## READING TEXT
------------

Metals in cosmetics: implications for human health.

Author information

1
Department of Toxicology, Medical University of Bialystok, Adama Mickiewicza 2C Street, 15-222, Bialystok, Poland.

Abstract

Cosmetics, preparations repeatedly applied directly to the human skin, mucous membranes, hair and nails, should be safe for health, however, recently there has been increasing concern about their safety. Unfortunately, using these products in some cases is related to the occurrence of unfavourable effects resulting from intentional or the accidental presence of chemical substances, including toxic metals. Heavy metals such as lead, mercury, cadmium, arsenic and nickel, as well as aluminium, classified as a light metal, are detected in various types of cosmetics (colour cosmetics, face and body care products, hair cosmetics, herbal cosmetics, etc.). In addition, necessary, but harmful when they occur in excessive amounts, elements such as copper, iron, chromium and cobalt are also present in cosmetic products. Metals occurring in cosmetics may undergo retention and act directly in the skin or be absorbed through the skin into the blood, accumulate in the body and exert toxic effects in various organs. Some cases of topical (mainly allergic contact dermatitis) and systemic effects owing to exposure to metals present in cosmetics have been reported. Literature data show that in commercially available cosmetics toxic metals may be present in amounts creating a danger to human health. Thus, the present review article focused on the problems related to the presence of heavy metals and aluminium in cosmetics, including their sources, concentrations and law regulations as well as danger for the health of these products users. Owing to the growing usage of cosmetics it is necessary to pay special attention to these problems.

------------

## DATA
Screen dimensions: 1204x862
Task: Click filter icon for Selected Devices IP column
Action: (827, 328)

------------

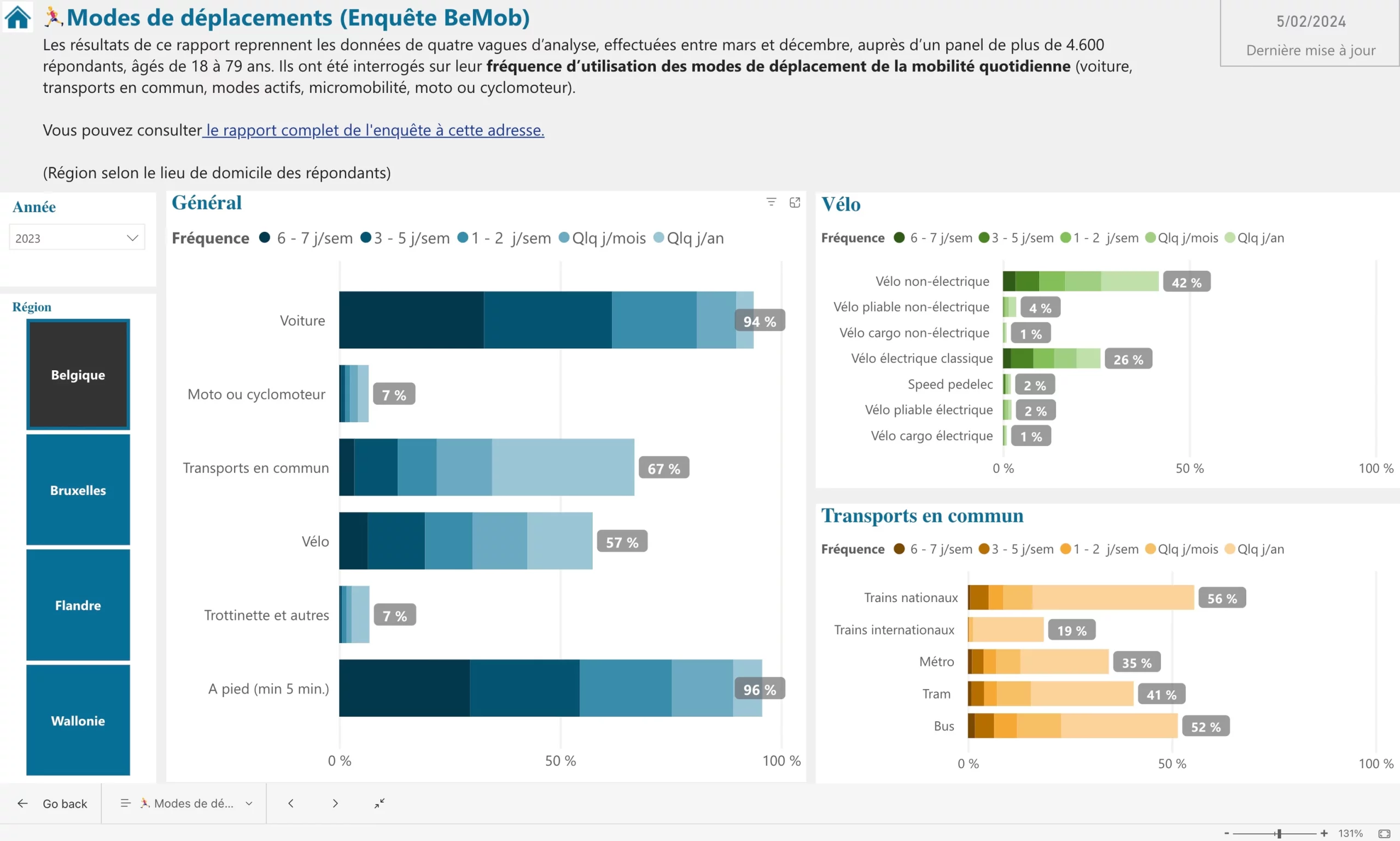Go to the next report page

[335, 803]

------------

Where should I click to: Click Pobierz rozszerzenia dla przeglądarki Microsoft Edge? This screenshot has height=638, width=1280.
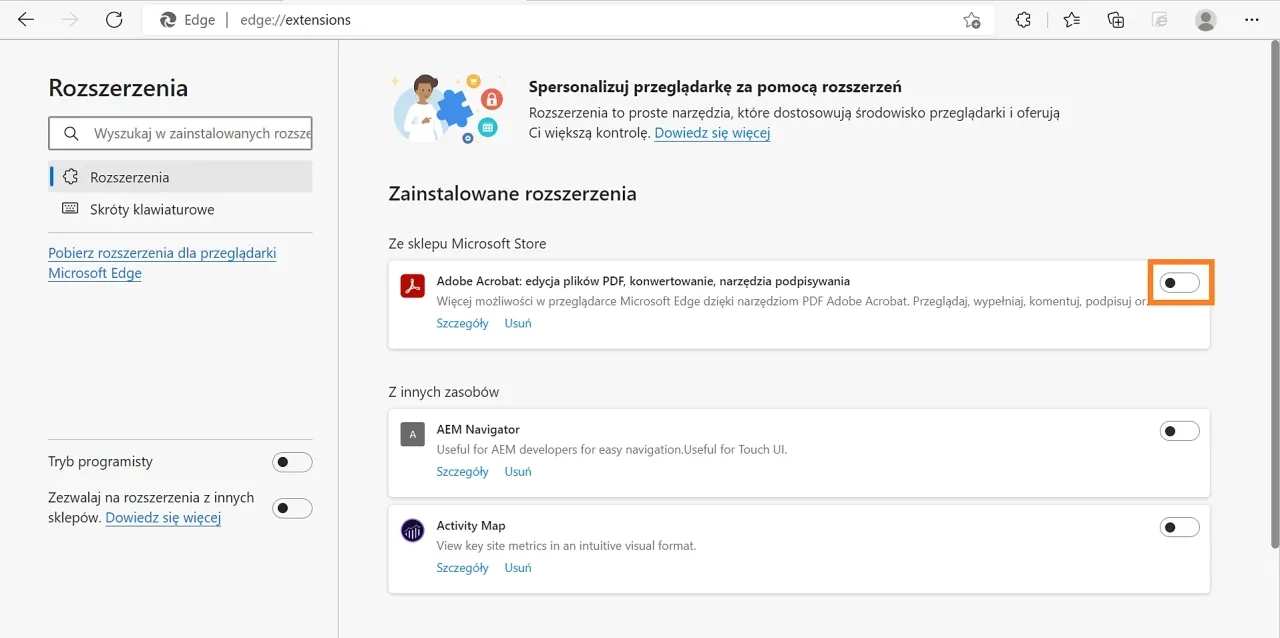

------------

## LIST OF TASKS
• 1. Extract the passage of the abstract on metals in cosmetics from "Metals in cosmetics: implications" up to and including "15-222, Bialystok, Poland.".
• 2. According to the abstract on metals in cosmetics, how can metals in cosmetics cause harm beyond the skin itself? Answer in one to three sentences.
The rows come from a different source than the abstract.

## ANSWER SET
• 1.
Metals in cosmetics: implications for human health.

Author information

1
Department of Toxicology, Medical University of Bialystok, Adama Mickiewicza 2C Street, 15-222, Bialystok, Poland.

• 2. They can be absorbed through the skin into the blood. They then accumulate in the body and exert toxic effects in various organs.